Durante un tiempo fui vecino de un médico cuyo pasatiempo era plantar árboles en el enorme patio de su casa. Desde mi ventana veía cómo día a día los plantaba. Lo que más me llamaba la atención era que no regaba los arbolitos. Tanta era mi curiosidad que fui a preguntarle.
Así, los árboles tendrían raíces profundas y serían más resistentes.
Al cabo de un tiempo fui a vivir a otro país, cuando después de varios años regresé a mi antigua casa, noté que mi vecino había cumplido su sueño, tenía un hermoso bosque.
De pronto llegó el rigor del invierno y en un día muy ventoso, cuando todos los árboles de la calle estaban arqueados por el viento, pude notar la solidez de los árboles de mi vecino, que casi ni se movían.

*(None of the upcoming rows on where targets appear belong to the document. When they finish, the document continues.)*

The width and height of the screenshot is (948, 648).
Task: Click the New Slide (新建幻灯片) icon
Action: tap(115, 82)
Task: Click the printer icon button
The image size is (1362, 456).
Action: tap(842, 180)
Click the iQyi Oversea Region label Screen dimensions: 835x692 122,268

Las adversidades por las cuales aquellos árboles habían pasado, al ser privados de agua, les había beneficiado mucho más, que el confort o un trato mucho más delicado.
Todas las noches antes de ir a acostarme doy siempre una mirada a mis hijos. Les observo y veo cómo ellos van creciendo.

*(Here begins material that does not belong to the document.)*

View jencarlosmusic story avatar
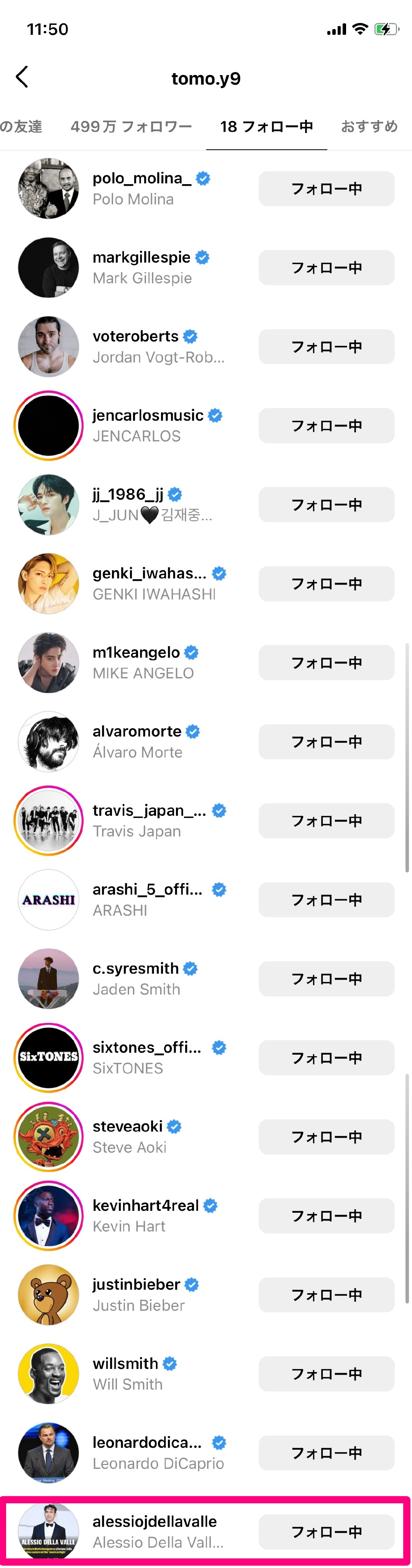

La mayoría de las veces, le pido a Dios que sus vidas sean fáciles, para que no sufran las dificultades y agresiones de este mundo, pero, ver el bosque tan firme, me ha llevado a reflexionar.
De ahora en adelante pediré a Dios que mis hijos crezcan con raíces profundas; para que se fortalezcan y puedan enfrentarse a las circunstancias y los sinsabores de la vida.

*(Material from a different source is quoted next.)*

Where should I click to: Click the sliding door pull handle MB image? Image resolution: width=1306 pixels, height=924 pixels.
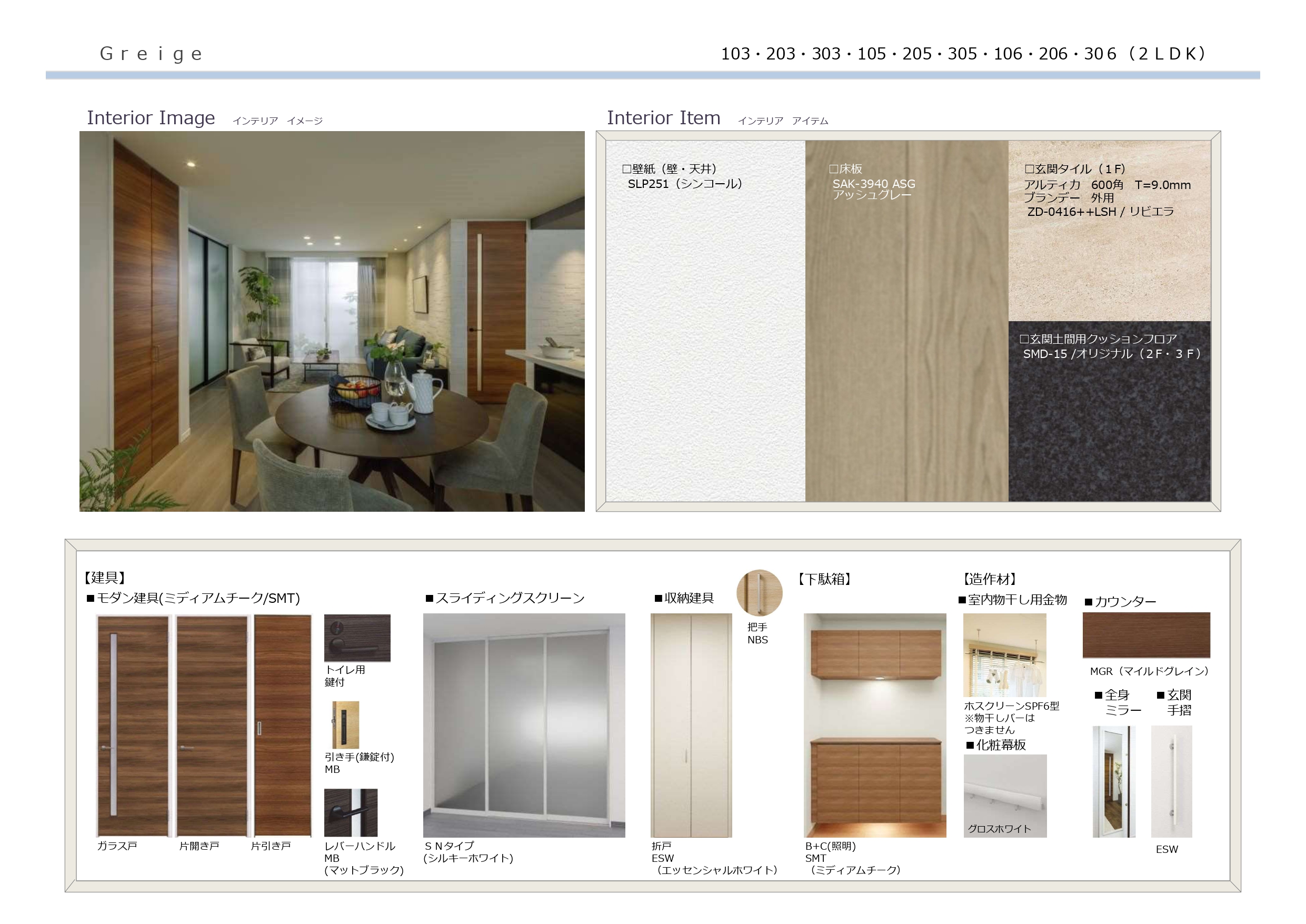[345, 725]
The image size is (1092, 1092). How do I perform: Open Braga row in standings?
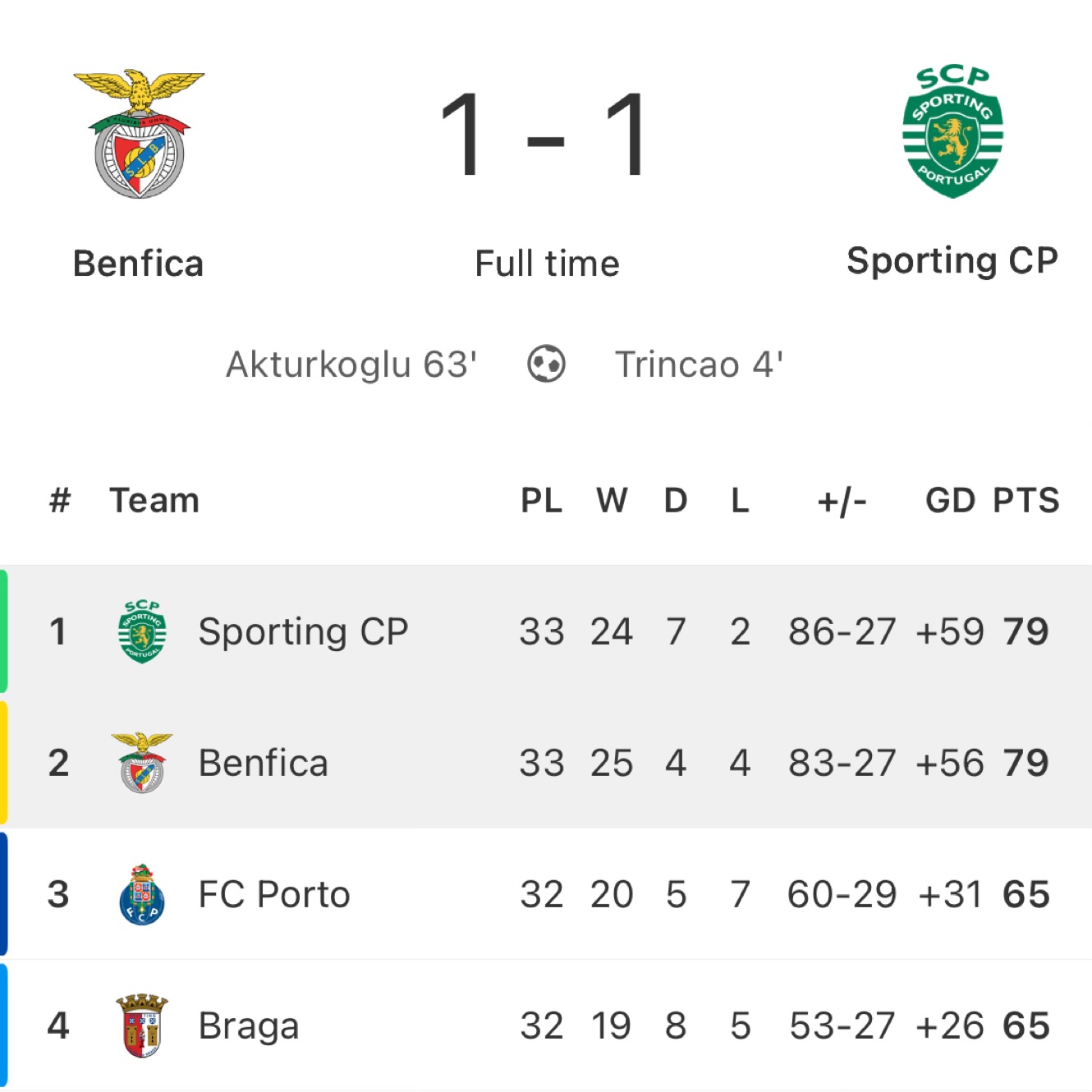click(546, 1025)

“Siempre pedimos que las cosas sean fáciles, pero en verdad lo que necesitamos es pedir que en nuestro interior se formen raíces fuertes y profundas; de tal modo, que cuando las tempestades lleguen, sin previo aviso y los vientos helados soplen, seamos capaces de resistir en lugar de ser derrotados y destruidos como lo son los árboles sin raíces profundas”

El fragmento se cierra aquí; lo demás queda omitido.